PROBLEM STATEMENT:
Look for the string "Explorer" in the listing below, then copy every line that has it.

INFORMATION:
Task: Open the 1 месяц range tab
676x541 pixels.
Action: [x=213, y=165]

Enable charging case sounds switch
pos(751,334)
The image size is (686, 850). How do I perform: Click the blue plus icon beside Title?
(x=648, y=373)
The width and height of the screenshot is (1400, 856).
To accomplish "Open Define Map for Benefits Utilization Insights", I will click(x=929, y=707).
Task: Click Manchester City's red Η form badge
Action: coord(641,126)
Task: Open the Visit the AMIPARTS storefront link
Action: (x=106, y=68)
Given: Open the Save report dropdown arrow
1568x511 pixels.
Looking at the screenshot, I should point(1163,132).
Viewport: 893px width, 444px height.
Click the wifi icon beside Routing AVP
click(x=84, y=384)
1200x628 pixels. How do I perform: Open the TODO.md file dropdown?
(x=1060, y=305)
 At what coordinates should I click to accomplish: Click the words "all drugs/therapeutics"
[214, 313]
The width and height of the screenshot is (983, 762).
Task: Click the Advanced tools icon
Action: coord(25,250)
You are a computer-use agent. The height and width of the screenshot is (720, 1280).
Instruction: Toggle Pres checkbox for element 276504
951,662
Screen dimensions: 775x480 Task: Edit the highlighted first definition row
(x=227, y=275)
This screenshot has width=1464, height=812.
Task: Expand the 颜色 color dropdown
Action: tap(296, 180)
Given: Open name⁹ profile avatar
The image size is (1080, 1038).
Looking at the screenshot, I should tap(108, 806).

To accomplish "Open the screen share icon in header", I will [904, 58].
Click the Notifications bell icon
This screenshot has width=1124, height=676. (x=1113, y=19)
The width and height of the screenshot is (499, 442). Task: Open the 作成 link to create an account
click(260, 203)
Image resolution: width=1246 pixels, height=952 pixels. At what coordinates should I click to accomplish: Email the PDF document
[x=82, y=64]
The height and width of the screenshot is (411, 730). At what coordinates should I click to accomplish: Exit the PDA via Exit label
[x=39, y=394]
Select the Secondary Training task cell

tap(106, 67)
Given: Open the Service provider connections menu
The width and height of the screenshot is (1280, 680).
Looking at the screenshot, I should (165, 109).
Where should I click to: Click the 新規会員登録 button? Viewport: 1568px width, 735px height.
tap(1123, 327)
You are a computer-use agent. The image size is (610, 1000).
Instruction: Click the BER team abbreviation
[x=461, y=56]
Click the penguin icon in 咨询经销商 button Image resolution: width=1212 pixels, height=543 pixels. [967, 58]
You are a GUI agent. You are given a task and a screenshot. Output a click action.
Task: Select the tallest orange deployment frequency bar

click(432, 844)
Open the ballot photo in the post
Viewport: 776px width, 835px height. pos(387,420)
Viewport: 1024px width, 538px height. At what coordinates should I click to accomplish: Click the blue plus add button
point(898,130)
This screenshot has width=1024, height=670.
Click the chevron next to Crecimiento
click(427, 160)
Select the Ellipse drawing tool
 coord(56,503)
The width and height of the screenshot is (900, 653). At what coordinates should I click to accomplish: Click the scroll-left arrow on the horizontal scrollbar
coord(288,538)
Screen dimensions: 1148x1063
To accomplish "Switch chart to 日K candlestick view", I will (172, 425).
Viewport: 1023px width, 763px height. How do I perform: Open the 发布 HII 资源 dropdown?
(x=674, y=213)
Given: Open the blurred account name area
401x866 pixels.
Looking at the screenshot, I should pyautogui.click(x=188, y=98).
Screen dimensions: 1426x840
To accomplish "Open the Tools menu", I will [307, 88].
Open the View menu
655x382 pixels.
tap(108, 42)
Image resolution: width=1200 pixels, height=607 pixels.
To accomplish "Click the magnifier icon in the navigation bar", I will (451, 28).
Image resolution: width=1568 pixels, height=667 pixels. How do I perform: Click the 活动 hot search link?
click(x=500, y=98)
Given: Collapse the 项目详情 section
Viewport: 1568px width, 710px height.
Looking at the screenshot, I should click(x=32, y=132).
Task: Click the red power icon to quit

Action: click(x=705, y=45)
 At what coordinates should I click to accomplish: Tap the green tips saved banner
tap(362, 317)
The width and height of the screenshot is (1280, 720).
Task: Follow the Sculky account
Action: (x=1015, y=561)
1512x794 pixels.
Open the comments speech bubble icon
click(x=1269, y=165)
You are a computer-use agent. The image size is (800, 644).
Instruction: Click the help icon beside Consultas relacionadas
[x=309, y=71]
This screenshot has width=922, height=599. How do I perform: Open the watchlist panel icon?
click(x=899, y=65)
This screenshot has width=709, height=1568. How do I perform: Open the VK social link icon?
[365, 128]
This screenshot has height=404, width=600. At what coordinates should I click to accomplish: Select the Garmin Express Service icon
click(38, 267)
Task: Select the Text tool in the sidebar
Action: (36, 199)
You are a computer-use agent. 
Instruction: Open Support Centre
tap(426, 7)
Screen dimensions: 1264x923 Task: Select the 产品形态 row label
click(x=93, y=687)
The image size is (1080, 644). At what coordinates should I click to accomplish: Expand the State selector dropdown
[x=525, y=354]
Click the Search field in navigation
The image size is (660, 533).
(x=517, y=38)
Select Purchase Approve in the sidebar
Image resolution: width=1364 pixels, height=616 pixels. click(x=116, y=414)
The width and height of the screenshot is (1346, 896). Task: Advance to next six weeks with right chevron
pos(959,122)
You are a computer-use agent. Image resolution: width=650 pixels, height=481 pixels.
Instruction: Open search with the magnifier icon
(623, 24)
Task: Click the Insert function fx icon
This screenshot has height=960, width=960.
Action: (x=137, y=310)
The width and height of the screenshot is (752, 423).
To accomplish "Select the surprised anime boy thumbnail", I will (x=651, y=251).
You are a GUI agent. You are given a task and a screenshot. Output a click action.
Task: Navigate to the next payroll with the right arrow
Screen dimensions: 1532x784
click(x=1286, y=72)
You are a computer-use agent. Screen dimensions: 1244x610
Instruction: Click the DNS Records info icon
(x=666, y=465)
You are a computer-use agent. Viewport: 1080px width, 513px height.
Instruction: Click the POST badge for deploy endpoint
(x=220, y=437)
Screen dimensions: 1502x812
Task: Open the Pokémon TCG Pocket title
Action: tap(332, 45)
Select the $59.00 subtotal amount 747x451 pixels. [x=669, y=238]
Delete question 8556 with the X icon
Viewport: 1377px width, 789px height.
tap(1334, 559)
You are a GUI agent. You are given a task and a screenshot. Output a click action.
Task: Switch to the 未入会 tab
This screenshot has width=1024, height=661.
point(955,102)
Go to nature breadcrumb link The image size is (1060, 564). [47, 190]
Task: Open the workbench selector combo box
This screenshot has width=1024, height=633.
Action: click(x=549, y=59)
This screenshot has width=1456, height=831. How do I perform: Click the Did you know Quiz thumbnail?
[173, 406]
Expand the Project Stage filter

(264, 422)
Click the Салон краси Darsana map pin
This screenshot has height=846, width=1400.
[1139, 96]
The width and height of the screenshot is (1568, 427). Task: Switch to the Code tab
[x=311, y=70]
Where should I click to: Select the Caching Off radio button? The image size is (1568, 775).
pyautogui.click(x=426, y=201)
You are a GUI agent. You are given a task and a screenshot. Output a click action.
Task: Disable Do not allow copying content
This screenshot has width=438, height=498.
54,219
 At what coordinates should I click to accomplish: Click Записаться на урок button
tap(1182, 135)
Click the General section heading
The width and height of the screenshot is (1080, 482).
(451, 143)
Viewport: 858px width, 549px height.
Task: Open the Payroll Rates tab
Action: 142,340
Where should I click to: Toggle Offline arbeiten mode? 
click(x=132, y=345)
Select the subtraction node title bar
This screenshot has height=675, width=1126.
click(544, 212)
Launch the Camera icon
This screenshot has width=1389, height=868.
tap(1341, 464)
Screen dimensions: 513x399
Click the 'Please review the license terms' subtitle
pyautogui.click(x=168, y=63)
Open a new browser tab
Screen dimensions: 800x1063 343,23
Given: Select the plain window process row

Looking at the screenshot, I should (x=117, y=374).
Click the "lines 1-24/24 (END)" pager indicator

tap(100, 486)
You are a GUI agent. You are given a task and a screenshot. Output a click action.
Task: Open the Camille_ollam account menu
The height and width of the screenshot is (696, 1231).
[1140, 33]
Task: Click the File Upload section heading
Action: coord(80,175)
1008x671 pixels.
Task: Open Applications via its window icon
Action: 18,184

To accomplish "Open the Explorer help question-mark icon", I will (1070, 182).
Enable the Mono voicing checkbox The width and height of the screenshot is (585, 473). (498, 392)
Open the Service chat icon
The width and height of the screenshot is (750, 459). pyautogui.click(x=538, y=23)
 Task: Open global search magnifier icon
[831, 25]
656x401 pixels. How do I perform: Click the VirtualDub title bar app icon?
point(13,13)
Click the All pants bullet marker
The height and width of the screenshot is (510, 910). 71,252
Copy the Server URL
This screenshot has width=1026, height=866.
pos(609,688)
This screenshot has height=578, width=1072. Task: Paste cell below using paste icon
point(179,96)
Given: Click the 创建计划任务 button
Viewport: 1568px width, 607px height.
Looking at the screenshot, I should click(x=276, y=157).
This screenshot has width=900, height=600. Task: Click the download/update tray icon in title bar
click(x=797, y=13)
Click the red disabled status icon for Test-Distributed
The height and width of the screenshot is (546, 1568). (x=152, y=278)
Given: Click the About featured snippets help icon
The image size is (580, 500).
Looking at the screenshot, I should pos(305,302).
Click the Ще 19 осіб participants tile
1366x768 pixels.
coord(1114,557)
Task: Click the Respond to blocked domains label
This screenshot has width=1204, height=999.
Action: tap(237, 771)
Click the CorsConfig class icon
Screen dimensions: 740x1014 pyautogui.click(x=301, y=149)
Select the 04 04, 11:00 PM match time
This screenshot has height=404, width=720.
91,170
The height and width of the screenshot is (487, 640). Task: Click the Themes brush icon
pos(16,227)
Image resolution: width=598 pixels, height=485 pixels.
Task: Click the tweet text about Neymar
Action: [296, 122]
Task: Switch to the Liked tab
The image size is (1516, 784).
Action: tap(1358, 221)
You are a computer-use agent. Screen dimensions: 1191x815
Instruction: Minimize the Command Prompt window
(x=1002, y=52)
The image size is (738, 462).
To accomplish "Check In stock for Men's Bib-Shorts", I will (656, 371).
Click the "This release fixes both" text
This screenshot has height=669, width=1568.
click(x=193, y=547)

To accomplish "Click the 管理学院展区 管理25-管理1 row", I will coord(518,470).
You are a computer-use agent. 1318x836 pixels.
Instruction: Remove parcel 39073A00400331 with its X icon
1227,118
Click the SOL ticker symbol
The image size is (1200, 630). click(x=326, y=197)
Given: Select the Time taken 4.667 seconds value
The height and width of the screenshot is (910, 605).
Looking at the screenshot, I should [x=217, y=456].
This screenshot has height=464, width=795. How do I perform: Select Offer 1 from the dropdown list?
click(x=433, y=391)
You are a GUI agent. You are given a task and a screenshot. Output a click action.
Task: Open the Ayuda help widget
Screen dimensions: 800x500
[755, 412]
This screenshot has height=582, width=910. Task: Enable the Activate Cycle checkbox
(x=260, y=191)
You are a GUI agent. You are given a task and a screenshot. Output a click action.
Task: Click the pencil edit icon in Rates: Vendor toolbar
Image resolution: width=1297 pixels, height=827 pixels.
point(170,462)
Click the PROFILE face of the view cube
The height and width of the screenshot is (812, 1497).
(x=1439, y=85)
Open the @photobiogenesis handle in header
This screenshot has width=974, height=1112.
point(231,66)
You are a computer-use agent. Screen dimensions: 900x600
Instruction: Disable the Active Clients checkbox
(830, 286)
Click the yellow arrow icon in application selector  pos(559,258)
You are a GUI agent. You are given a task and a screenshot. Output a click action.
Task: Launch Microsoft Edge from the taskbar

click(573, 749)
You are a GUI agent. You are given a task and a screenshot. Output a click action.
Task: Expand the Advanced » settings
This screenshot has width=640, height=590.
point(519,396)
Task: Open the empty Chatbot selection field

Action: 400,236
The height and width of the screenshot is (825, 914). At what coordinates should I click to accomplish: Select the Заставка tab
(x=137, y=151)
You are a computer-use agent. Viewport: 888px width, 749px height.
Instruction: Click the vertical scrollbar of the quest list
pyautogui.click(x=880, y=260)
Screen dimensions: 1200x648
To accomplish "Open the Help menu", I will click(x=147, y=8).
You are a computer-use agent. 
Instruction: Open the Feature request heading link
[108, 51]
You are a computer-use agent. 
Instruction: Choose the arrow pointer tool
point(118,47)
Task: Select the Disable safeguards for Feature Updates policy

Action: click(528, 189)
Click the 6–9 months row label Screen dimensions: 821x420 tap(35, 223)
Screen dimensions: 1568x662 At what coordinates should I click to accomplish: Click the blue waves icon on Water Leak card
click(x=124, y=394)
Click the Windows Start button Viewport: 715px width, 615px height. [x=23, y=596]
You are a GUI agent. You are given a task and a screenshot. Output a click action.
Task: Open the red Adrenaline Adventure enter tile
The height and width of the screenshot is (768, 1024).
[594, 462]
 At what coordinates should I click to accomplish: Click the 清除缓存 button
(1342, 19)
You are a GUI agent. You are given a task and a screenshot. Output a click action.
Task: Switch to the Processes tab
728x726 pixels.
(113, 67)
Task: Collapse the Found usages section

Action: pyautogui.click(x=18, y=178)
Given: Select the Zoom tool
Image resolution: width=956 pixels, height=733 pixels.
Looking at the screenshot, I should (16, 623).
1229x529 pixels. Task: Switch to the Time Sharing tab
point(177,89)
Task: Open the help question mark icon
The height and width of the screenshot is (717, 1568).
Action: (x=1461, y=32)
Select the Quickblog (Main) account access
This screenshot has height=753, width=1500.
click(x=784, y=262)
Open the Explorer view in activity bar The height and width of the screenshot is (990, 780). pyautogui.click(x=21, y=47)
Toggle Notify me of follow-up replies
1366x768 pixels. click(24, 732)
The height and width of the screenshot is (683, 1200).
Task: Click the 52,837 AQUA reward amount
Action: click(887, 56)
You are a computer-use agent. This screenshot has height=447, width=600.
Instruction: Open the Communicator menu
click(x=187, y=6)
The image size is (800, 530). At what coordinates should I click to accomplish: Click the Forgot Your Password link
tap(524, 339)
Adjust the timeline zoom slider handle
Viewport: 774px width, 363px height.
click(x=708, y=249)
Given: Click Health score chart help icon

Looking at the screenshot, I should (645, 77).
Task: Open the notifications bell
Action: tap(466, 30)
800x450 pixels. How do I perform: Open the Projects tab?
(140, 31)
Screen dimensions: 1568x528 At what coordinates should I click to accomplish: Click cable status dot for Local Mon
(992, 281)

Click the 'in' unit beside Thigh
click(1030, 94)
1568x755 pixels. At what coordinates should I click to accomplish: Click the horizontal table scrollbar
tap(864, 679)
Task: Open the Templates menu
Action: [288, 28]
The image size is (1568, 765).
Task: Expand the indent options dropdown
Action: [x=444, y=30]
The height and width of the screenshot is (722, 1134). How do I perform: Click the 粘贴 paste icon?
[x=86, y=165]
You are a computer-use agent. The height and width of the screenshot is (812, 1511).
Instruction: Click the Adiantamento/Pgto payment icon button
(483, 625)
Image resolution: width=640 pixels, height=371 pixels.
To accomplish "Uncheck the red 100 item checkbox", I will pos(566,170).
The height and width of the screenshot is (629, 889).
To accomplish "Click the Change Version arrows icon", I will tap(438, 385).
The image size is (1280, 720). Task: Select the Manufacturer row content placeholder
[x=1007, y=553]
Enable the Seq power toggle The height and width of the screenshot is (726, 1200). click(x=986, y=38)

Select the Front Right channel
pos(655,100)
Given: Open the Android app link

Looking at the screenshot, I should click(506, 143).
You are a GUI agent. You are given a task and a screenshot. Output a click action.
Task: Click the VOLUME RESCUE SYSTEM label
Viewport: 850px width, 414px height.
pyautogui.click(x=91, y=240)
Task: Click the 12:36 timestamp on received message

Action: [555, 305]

RESPONSE BOX:
To accomplish "Open the Explorer help question-mark icon", I will (1070, 182).
Open the Explorer view in activity bar The height and width of the screenshot is (990, 780). pyautogui.click(x=21, y=47)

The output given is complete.